In late 1990, a year after the Revolution of 1989 in Central and Eastern Europe, the peoples of the newly self-liberated countries, who had suffered under the Soviet jackboot since the endgame of World War II, could look back on a year of solid achievement while looking forward to a more prosperous future.
Poland, which had led the way in making “1989,” was taking hard but necessary economic decisions that would eventually lead to years of growth and a prosperity unimaginable under Communism. Czechoslovakia, under the tutelage of President Vaclav Havel, whose luminous writings qualified him as the Poet Laureate of “1989,” had welcomed Pope John Paul II to Prague and was preparing in a civilized and democratic way to let his country divide itself into the Czech Republic and Slovakia. Germany had reunified on October 3, 1990, despite the nervousness of Margaret Thatcher, François Mitterrand, and other Western European leaders. Not without sacrifice, the Baltic states were beginning to disentangle themselves from the Soviet Union, into which they had been forcibly incorporated during World War II, thus setting in motion the implosion of the USSR that would be finalized in August 1991.

# [Stored rows]

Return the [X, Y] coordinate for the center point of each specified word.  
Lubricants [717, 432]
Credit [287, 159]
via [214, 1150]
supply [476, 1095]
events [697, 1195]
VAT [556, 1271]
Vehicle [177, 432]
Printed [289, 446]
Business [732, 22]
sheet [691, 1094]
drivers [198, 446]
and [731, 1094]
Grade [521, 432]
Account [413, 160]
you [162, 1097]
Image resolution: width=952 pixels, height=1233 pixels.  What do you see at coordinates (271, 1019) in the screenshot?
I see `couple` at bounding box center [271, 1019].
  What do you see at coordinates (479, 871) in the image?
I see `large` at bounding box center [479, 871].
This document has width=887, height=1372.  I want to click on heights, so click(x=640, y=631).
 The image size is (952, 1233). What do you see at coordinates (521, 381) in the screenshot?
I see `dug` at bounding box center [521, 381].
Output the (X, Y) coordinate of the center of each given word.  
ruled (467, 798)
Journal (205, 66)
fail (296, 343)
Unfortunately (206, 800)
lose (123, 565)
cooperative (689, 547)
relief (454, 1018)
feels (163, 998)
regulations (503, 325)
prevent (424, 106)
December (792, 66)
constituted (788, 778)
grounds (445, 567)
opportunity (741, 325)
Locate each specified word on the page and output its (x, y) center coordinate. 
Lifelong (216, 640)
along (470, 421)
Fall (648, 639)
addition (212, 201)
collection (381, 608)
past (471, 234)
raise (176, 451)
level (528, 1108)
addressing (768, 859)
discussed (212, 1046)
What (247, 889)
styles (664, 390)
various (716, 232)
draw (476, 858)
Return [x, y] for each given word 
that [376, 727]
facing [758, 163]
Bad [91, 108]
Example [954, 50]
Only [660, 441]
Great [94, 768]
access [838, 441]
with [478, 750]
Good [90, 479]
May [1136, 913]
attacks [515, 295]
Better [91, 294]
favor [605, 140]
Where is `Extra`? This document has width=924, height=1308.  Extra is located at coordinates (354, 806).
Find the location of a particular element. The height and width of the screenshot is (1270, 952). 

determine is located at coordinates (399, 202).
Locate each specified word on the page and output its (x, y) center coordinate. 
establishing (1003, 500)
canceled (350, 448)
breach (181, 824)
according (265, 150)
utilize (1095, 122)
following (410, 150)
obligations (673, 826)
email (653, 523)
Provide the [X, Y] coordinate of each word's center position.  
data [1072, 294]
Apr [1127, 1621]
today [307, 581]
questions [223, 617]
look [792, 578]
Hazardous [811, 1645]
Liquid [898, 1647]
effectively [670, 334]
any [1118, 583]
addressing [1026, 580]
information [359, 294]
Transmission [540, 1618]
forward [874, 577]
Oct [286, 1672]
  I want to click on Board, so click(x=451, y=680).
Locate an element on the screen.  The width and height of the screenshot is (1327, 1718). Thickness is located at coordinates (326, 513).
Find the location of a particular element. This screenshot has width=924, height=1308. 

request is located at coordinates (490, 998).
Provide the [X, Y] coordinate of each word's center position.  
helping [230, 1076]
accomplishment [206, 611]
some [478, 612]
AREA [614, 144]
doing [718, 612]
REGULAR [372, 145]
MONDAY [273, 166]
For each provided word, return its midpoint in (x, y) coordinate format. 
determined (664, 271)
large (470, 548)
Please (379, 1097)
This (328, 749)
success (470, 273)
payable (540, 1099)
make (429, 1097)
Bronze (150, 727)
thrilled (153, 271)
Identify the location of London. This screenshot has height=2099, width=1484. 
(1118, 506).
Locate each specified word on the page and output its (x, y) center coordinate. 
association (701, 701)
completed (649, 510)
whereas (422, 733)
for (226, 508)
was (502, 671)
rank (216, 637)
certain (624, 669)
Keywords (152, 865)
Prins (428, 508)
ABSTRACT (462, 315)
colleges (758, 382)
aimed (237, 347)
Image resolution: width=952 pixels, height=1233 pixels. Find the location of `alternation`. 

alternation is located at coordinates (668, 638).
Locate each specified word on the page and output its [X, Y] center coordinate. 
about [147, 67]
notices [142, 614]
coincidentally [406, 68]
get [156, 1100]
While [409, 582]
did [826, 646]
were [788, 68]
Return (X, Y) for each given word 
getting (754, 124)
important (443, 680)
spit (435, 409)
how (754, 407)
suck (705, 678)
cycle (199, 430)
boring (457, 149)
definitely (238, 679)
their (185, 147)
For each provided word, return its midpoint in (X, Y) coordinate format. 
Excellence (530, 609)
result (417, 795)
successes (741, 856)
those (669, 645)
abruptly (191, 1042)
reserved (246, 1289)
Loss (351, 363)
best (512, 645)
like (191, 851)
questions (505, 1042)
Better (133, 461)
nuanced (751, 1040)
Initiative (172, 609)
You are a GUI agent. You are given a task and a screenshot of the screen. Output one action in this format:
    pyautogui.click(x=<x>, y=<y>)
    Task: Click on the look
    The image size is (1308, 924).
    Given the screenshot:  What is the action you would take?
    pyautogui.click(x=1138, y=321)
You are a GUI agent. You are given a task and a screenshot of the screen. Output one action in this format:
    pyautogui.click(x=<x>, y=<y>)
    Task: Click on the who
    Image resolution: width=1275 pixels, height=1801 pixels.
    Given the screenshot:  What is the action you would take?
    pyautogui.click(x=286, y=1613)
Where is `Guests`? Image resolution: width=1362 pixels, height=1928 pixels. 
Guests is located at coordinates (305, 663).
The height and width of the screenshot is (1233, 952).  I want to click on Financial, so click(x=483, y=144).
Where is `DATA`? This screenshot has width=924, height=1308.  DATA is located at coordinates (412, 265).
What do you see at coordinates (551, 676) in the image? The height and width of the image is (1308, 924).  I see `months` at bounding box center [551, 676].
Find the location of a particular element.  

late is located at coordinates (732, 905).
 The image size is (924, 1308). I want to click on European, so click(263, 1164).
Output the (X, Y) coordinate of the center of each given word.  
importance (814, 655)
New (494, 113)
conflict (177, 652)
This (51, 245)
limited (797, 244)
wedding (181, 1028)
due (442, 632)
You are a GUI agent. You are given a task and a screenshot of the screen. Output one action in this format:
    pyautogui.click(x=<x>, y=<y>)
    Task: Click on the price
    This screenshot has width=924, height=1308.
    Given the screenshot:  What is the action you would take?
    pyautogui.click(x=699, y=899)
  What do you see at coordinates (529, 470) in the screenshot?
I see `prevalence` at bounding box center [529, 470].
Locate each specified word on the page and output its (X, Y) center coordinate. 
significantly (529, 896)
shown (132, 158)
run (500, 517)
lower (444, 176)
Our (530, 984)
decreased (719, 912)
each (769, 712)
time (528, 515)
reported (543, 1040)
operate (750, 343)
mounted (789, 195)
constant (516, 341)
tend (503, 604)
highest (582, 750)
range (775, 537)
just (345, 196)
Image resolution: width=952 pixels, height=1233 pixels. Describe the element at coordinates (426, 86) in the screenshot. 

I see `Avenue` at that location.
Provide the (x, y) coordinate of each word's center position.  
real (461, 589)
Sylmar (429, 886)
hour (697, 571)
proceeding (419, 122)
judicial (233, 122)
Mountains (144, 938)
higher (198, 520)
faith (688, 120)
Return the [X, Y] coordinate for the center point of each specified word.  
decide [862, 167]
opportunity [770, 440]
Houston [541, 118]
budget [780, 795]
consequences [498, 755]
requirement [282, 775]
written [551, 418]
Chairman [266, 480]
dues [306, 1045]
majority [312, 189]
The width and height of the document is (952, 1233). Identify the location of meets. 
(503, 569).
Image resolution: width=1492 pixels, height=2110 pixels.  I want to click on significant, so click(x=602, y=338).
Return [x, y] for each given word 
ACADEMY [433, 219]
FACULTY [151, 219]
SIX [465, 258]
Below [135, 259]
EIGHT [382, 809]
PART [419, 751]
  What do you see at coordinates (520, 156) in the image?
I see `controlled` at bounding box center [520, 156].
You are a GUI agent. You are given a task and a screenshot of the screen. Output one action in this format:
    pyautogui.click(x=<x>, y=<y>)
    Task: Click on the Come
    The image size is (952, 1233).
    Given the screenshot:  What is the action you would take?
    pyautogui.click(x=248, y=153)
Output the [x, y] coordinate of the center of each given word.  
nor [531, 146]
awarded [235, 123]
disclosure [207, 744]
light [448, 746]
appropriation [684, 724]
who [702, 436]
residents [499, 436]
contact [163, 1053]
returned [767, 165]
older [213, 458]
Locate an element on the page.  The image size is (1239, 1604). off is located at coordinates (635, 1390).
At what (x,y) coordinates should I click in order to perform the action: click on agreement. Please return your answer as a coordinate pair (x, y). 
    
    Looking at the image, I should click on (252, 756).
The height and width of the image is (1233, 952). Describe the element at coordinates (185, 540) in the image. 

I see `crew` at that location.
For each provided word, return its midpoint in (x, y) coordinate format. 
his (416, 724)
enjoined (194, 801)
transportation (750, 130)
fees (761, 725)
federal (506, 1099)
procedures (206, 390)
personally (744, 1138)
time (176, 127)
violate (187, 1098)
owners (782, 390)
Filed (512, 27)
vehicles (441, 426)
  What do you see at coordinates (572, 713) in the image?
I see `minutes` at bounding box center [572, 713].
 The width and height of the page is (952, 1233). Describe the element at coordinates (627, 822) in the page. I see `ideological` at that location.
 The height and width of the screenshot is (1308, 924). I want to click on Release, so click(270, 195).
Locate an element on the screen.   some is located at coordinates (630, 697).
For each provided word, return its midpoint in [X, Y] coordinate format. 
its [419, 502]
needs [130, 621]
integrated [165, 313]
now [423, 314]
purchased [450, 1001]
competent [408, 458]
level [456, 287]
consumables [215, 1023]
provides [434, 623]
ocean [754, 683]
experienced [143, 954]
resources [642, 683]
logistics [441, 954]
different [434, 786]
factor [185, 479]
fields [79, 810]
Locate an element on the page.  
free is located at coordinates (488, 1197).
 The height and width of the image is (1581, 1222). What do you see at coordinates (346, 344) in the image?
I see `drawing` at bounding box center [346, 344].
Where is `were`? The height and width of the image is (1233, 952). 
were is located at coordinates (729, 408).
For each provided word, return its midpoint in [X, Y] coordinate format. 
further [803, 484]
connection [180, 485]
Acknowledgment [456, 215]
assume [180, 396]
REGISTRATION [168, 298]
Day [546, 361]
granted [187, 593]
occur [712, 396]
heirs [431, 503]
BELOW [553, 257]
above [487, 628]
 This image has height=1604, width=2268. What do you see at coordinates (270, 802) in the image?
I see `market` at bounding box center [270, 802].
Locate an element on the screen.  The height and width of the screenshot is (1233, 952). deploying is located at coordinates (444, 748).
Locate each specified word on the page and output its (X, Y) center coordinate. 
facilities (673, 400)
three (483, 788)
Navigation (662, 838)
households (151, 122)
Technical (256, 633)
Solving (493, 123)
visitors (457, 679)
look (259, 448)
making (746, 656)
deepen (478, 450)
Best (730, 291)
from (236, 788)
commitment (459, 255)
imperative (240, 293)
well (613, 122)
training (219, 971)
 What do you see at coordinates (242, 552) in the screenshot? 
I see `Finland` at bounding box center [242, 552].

# [Written instruction 1]
Convert the records from the line with "December (792, 66)" to the line with "addition (212, 201)" into a JSON list of strings, one string per line, with blank lines omitted.
# [Written instruction 2]
Extend the text on Central and Eastern Europe a year after the Revolution of 1989, picking up after its final sentence.

# [Exercise output 1]
[
  "December (792, 66)",
  "constituted (788, 778)",
  "grounds (445, 567)",
  "opportunity (741, 325)",
  "Locate each specified word on the page and output its (x, y) center coordinate. ",
  "Lifelong (216, 640)",
  "along (470, 421)",
  "Fall (648, 639)",
  "addition (212, 201)"
]

# [Exercise output 2]
The arc of history, it seemed, was being bent in a more humane direction, as the people of Central and Eastern Europe worked their way through the practical implications of the revolution of conscience that was at the heart of their auto-liberation in 1989. During the Communist period, Polish dissident Adam Michnik had cautioned that those who begin by storming Bastilles end up building their own; it was a warning largely heeded, as peoples unaccustomed to the give-and-take of democratic politics made rapid strides toward becoming what they had long said they wanted to be: “normal societies.” And once German reunification had been democratically decided by the peoples of West and East Germany and ratified by the Four Powers that had occupied Germany after World War II (and this despite the fretting of Western European leaders who, like Italian prime minister Giulio Andreotti, were so fond of Germany that they wanted to keep two of them), Europe moved quickly to support the new democracies of Central and Eastern Europe, opening a path to incorporation into a broader European Union while, in concert with the United States, laying the groundwork for the expansion of NATO and the inclusion of the new democracies in the basic security structure of the West — an inclusion that, in some minds, might eventually involve a democratic Russia.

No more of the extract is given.